This season felt different to me and I think it’s the fact that this had a much more overarching storyline that wasn’t as obvious as say the shame wizard or the hormone monsters that are in the previous seasons.

Big Mouth season 5 brings back all the characters we know and love from all the previous seasons. It really doesn’t change that much, however what does change is the characters’ situations and what they’re going through. I don’t know whether it’s because the characters are starting to grow older yet the cartoons stay looking the same but this season felt more mature while still having very immature jokes scattered within it.

In this season we see the characters learn about love and the love bug and how great love can be, but also how horrifying it can be and how that love can easily become hate, one that will bury itself into your ear and make you say horrible things about people that you don’t even mean.

And this was the overarching story and it wasn’t until one of the last episodes where the character of Nick meets his voice actor counterpart in the show (it’s very weird) do we realise that the whole point of the season was about emotions and how you can blame other people for how you’re feeling as really, you’re the one in control of your emotions, and you’re the one allowing yourself to feel that way. I feel it’s a very important message that not only teenagers and young adults need to hear but actual adults too because so often people blame others for their own misfortunes when really that misfortune is coming from themselves.

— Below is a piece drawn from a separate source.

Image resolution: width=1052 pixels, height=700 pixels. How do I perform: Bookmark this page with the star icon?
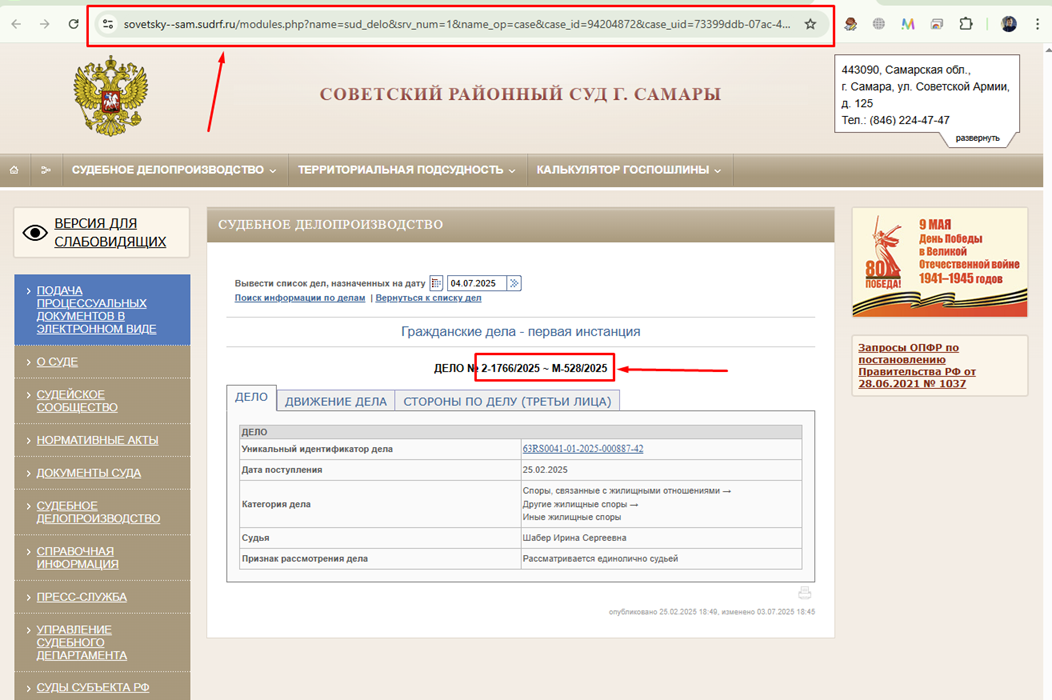[810, 24]
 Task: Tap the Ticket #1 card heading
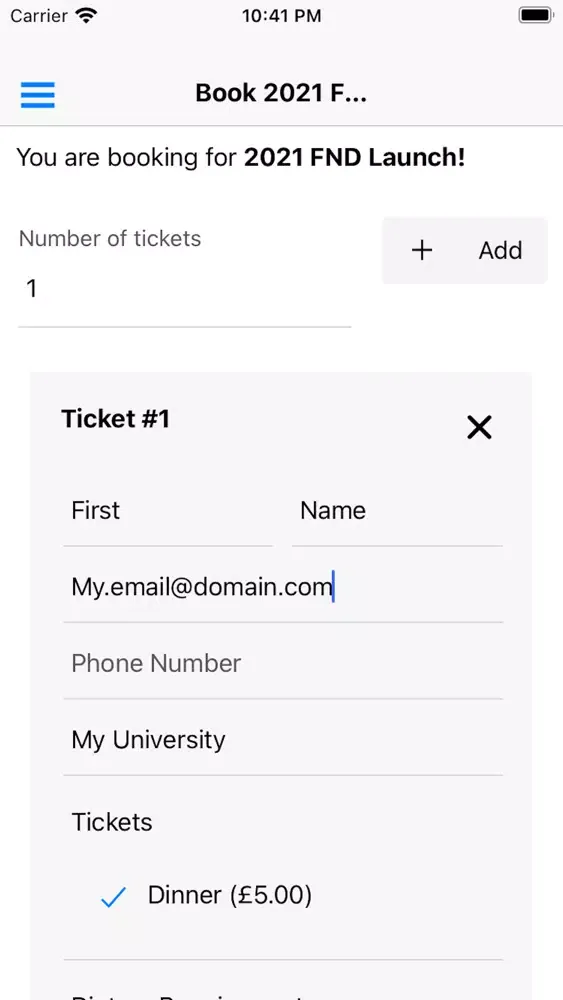tap(115, 419)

I also enjoyed how in this series a few of the characters explore their sexualities with the same sex, and not once was it brought up or thought of as weird or had to be explained. It felt very natural and genuine and just flowed with the story that was happening, and while yes they may have flip-flopped between men and women, at no point did labels have to be included into it. I think that’s a lovely message to give teenagers, that you can love who you want to love and you don’t have to label yourself as anything that you don’t want to or have to justify your love because what you feel is what you feel and that’s all that should matter.

My biggest issue with this season however were the jokes. The jokes this year were quite distasteful. Maybe I have grown since the last season and so the jokes didn’t land as well with me but there were many that just seemed too crude and too over the top, almost to bring some shock factor into it rather than making punny, witty commentary. Yes I get the show is marketed to teenagers but teenagers don’t always need to have poop and fart and gross jokes included to make them enjoy it, I’m sure a lot of teenagers have a higher brow than that.

Despite not enjoying the show too much at the start of the season the end of the season definitely made up for it. It was a brilliant way to round it all out and while I do feel I may be slowly exiting my way out of the Big Mouth audience, I definitely still appreciate the show. Comparing it to shows like Rick and Morty which I do enjoy, and Inside Job which I didn’t, it’s still somewhere in the middle where I can enjoy the show but there are elements that just don’t work for me and unfortunately most of the time that is the humour.

What do you think of Big Mouth season 5?